Step 2: Understanding the Equilibrium Constant, Ka

The equilibrium constant for this reaction, Ka, is given by:

⇒ K_a = [CH_₃CH_₂COO⁻][H_₃O⁺] / [CH_₃CH_₂COOH]

Step 3: Understand the Concept of pH

The pH is a measure of the hydronium ion concentration, [H_₃O⁺], and is given by:

⇒ pH = –log[H_₃O⁺]

Step 4: Find [H₃O⁺]

Given that the pH of the propionic acid solution is 2.79, we can find the [H_₃O⁺] by taking the antilog of -pH:

⇒ [H_₃O⁺] = 10^-pH = 10^–2.79 = 1.62 × 10⁻³ M

Step 5: Calculation of Ka

In a 0.20 mol/L solution of propionic acid, the concentration of propionic acid [CH_₃CH_₂COOH] is approximately 0.20 M (since it’s a weak acid and doesn’t fully ionize). The concentration of the propionate ion [CH_₃CH_₂COO⁻] is equal to the [H_₃O⁺] at equilibrium, so we can substitute these values into the Ka expression:

⇒ K_a = [CH_₃CH_₂COO⁻][H_₃O⁺] / [CH_₃CH_₂COOH]

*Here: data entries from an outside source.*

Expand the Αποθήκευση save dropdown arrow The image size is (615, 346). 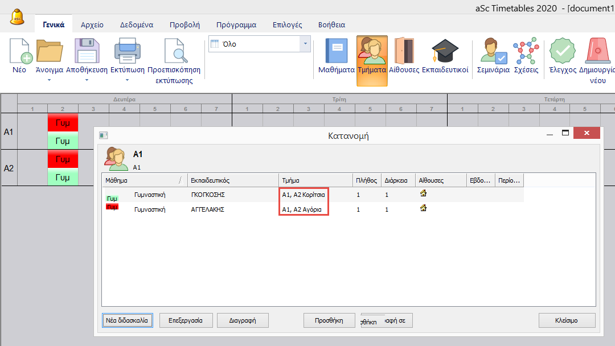coord(87,80)
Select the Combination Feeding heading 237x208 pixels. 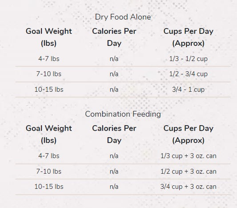pyautogui.click(x=123, y=114)
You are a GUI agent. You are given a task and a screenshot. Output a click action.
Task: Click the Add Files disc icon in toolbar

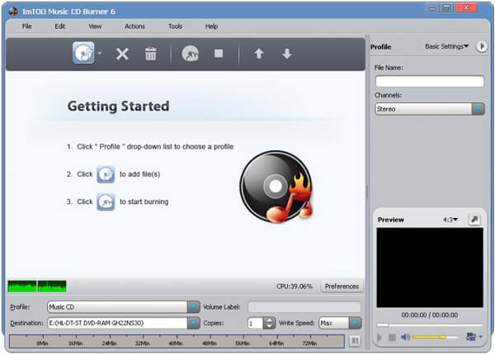click(83, 53)
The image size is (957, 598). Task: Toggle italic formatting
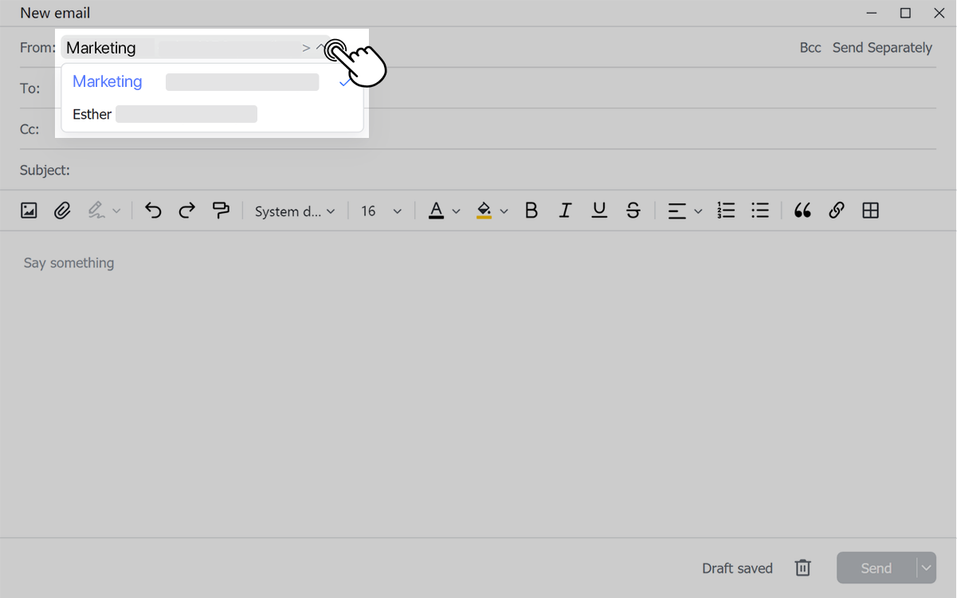pos(565,210)
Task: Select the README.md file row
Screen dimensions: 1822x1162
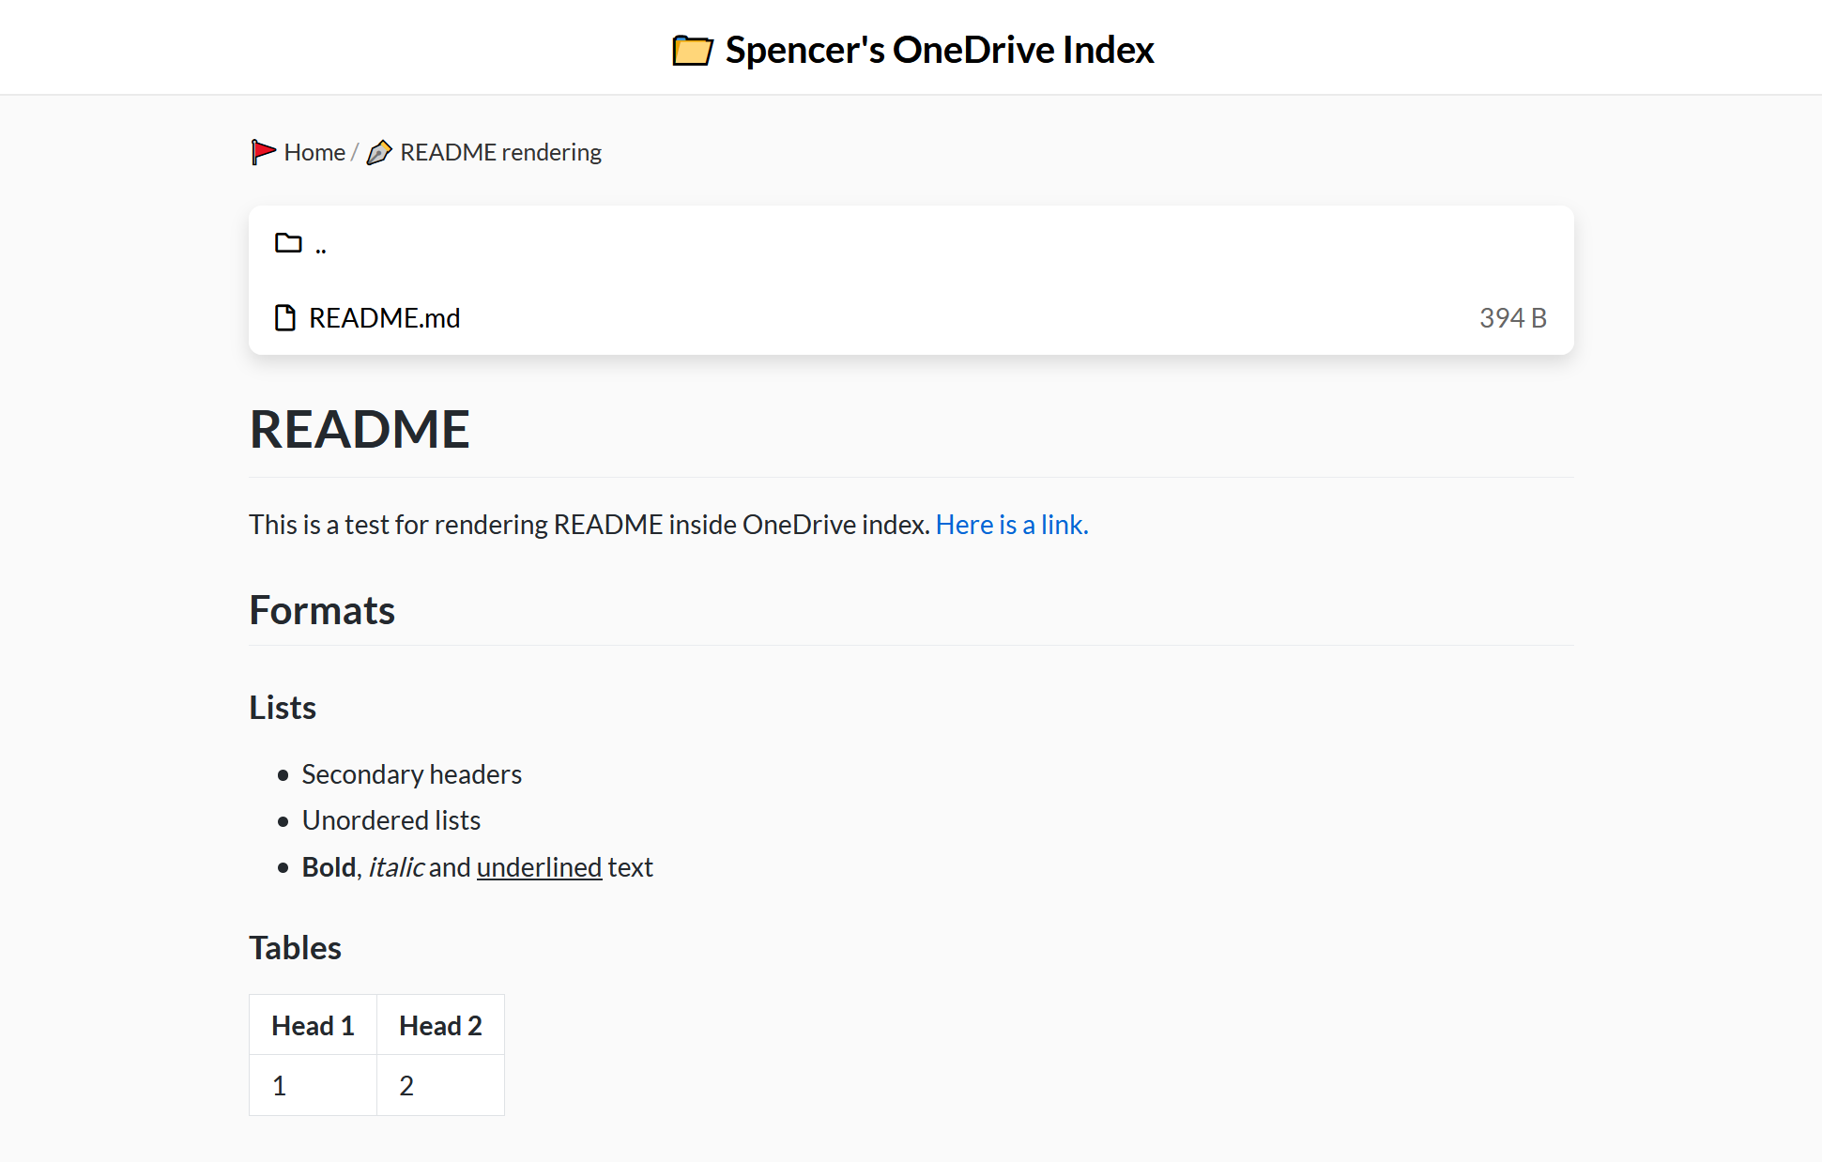Action: click(845, 317)
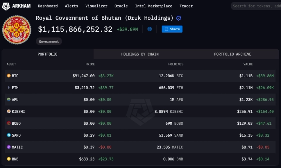Click the Arkham logo icon

tap(6, 6)
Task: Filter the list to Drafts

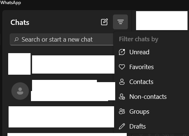Action: pyautogui.click(x=151, y=126)
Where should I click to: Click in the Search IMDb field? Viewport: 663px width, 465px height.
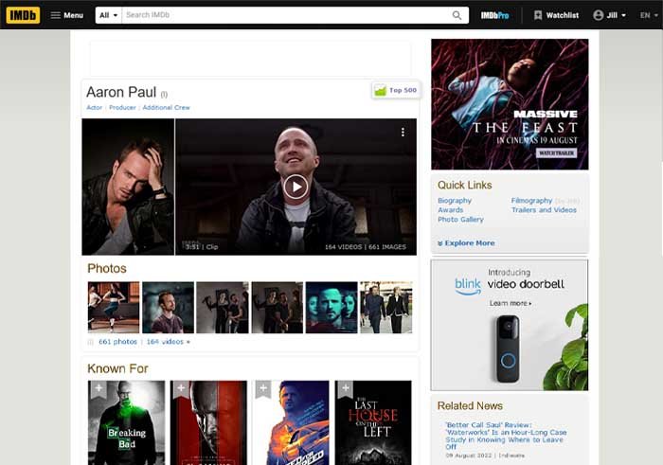[284, 15]
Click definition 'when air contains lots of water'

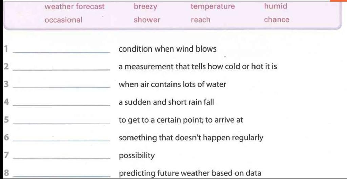coord(172,84)
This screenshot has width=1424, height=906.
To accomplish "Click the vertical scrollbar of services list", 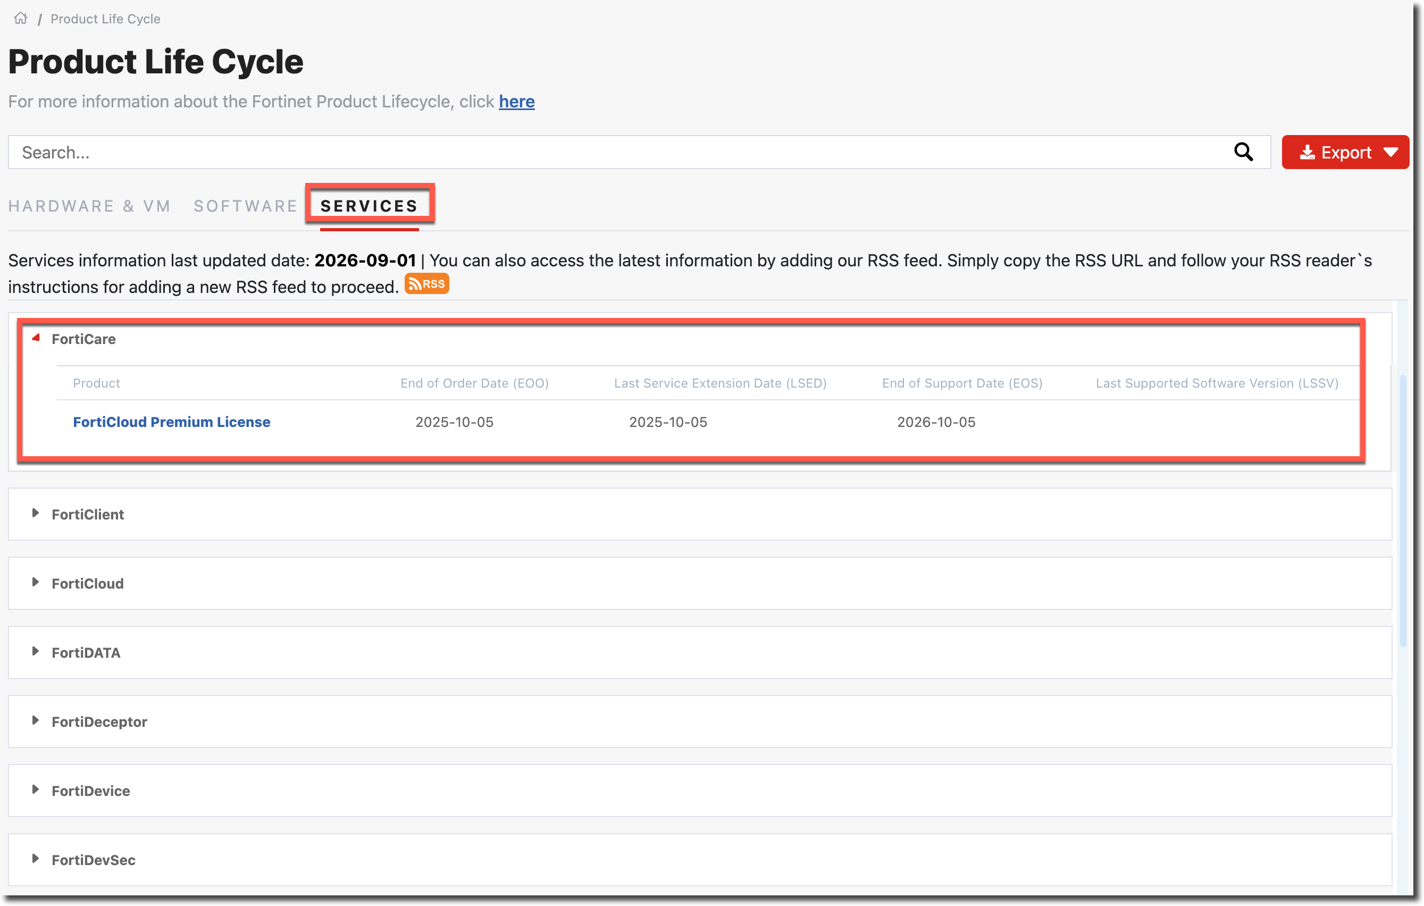I will click(x=1403, y=511).
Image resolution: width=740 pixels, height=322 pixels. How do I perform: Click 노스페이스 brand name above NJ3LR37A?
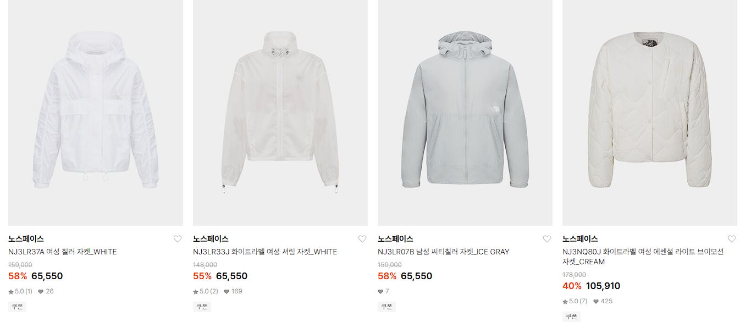(x=26, y=239)
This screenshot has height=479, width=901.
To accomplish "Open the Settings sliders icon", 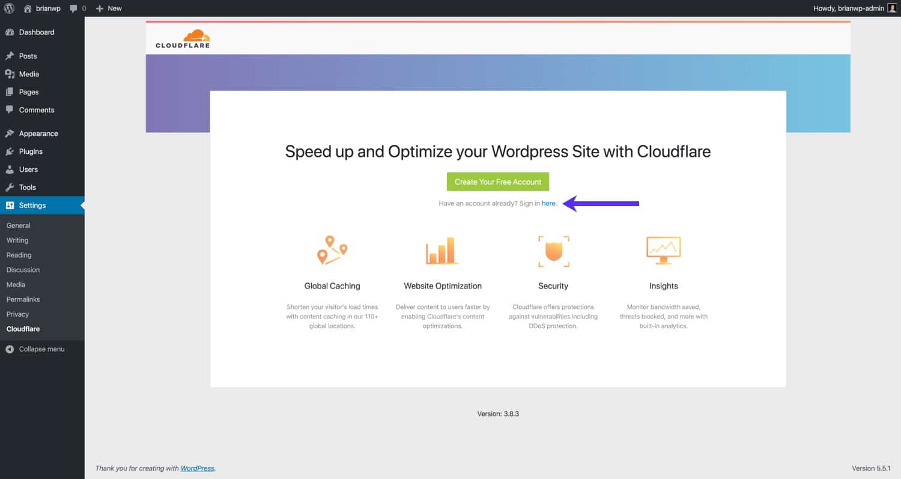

⇒ K_a = (1.62 × 10⁻³ M) * (1.62 × 10⁻³ M) / 0.20 M

∴ K_a = 1.32 × 10⁻⁵

Step 6: Calculation of pK_a

The pK_a is the negative logarithm (base 10) of K_a:

⇒ pK_a = -log(K_a)

⇒ pK_a = -log(1.32 × 10⁻⁵)

∴ pK_a = 4.88

Therefore, the pKa of propionic acid is 4.88.